Indiana State was good enough last year to make it to the MVC Tournament semifinals. It was good enough this year to defeat Butler, a team that is well on its way to a very high seed in the NCAA Tournament.

Lansing’s teams have always been competitive in the Valley, and more than not ranked towards the top, finishing in the top half of the league four times in his first five seasons. The highlights were a run through the Valley tourney to an NCAA Tournament berth in his rookie year, plus a runner-up finish in 2013-14 that resulted in an NIT bid.

In the last two years, though, there’s no denying ISU has slipped. The Sycamores tied for sixth last year, though a trip to the semis in Arch Madness indicated a team still in plenty of contact with the middle of the league.

That still might be the case this year, when teams 3 through 10 in the MVC were so close, but this season Indiana State tied for the basement in the Valley, too often on the wrong end in close games. The Sycamores lost 11 games by six points or less, including three in overtime. In truth, it was a team in a lot of close games, period (ISU also won six games by six or less, three in overtime), but it wouldn’t have taken much to turn an 11-win season into 17 or 18 wins, at least.

This final loss, though, was not close, at least not until late. Evansville jumped all over the Sycamores-offensively, defensively, and even on the glass, grabbing the game’s first 10 rebounds. Indiana State was down 25-9 by the second TV timeout and trailed by 26 at one point.

“Just really disappointed in how we started the game, I thought at both ends of the floor,” said Lansing. “For one, Evansville is much more aggressive than we were. They were playing much more like a team that wanted to play at noon tomorrow, and we were not.

“We were out of sync on offense, quick shooting, taking bad contested shots early in the possession on one or no passes, really fueled their transition. I think they had 17 points in the first half in transition. So we got behind big to start and were battling uphill the whole way.”

A flu bug that went through the team and resulted in starting guard Laquarious Paige not even coming to the arena certainly didn’t help, though neither Lansing nor his players were using that as an excuse after the game. Nor did the coach take much solace in a game comeback by his team, as ISU whittled a big second-half deficit all the way down to six in the final minute.
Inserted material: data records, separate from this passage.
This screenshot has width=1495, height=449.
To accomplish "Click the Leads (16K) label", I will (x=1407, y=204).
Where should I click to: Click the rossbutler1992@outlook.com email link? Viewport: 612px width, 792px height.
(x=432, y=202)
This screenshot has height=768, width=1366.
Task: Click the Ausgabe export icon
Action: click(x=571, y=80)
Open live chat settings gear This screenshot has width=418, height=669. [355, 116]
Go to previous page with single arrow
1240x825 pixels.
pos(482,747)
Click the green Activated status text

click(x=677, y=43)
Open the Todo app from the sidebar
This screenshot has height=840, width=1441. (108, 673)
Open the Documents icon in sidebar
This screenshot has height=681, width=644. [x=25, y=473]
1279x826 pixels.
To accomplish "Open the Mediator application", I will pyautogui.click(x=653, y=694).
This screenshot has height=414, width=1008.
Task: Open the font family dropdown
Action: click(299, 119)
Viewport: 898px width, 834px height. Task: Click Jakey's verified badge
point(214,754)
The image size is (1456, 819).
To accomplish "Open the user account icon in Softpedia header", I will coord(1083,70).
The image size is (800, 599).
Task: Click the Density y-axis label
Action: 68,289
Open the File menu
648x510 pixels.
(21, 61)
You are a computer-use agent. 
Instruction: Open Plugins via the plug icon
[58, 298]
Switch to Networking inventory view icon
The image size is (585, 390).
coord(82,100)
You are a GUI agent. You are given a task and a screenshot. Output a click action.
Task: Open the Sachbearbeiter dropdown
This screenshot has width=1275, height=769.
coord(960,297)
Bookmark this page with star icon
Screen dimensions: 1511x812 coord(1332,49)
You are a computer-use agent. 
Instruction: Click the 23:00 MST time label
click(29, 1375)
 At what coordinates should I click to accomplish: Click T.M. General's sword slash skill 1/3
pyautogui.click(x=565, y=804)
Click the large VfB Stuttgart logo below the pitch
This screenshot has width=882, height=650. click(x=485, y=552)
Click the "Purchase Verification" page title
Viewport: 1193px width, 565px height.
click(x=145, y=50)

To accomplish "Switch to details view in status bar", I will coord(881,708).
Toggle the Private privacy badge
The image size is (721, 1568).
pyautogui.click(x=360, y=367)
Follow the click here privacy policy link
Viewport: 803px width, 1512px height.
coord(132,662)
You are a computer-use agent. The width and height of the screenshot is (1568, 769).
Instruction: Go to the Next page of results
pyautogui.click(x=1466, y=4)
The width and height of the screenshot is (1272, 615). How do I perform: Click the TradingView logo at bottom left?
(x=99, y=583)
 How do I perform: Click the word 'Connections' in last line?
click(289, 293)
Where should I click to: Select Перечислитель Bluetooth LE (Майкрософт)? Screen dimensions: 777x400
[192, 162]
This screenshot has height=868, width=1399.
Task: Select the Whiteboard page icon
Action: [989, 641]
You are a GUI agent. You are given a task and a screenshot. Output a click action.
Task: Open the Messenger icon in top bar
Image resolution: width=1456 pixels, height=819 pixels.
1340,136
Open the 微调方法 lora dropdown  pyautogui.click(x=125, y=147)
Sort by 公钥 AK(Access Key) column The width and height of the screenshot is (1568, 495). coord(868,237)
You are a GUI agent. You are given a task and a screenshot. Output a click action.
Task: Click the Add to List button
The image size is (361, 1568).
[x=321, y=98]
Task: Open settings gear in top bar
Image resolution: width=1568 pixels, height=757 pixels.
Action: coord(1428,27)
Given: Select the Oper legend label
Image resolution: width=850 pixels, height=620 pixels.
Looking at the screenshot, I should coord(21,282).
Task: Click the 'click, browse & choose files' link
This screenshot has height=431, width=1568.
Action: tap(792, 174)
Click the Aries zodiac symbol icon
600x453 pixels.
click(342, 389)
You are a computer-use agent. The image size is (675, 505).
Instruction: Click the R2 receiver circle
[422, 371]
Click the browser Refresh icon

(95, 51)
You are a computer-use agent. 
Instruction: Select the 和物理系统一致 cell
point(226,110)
“It’s easy to play when you’re 20, 25 behind,” said Lansing. “It’s easy to do that. If you have any competitiveness in you at all, you’re doing that from the start. So really disappointing. Really disappointing.

“I’ve got to be a lot better. I’ve allowed this. I’m the head coach, and I’ve allowed this. I’m not happy about it. I know some things that need to change and how I need to change and how our program needs to get back to being what we’ve been in our tenure.”

Lansing already has plenty of ideas just what those changes will be.

“We have to keep recruiting. We have to keep working on our roster,” he said. “I really like what we have coming in here to this point. We still have more guys to recruit. We’re going to do it. The staff’s been working their tail off. I’ve got a great staff.

“There hasn’t been many times in our tenure where we’ve made mistakes recruiting. There really hasn’t. We’ve gotten guys we’ve liked and been good players for us. We might have overvalued some at times, and maybe that happened to us a little bit this year.”

“But in the off-season, it’s got to be tougher,” he continued. “I think I said that last year. I’m going to be tougher on them, harder on them. And then you like the guys so much and they do work hard, then maybe I’m not-I don’t develop the leadership or the toughness that we need, and that’s not going to happen again. That will not happen. I’m going to be very hands on and involved in everything we do.

“These guys are good students. They’re great students. They represent us in every way in the community, but my job has to do with our record. Our record was not near good enough this year. We weren’t good enough, and that’s going to change.”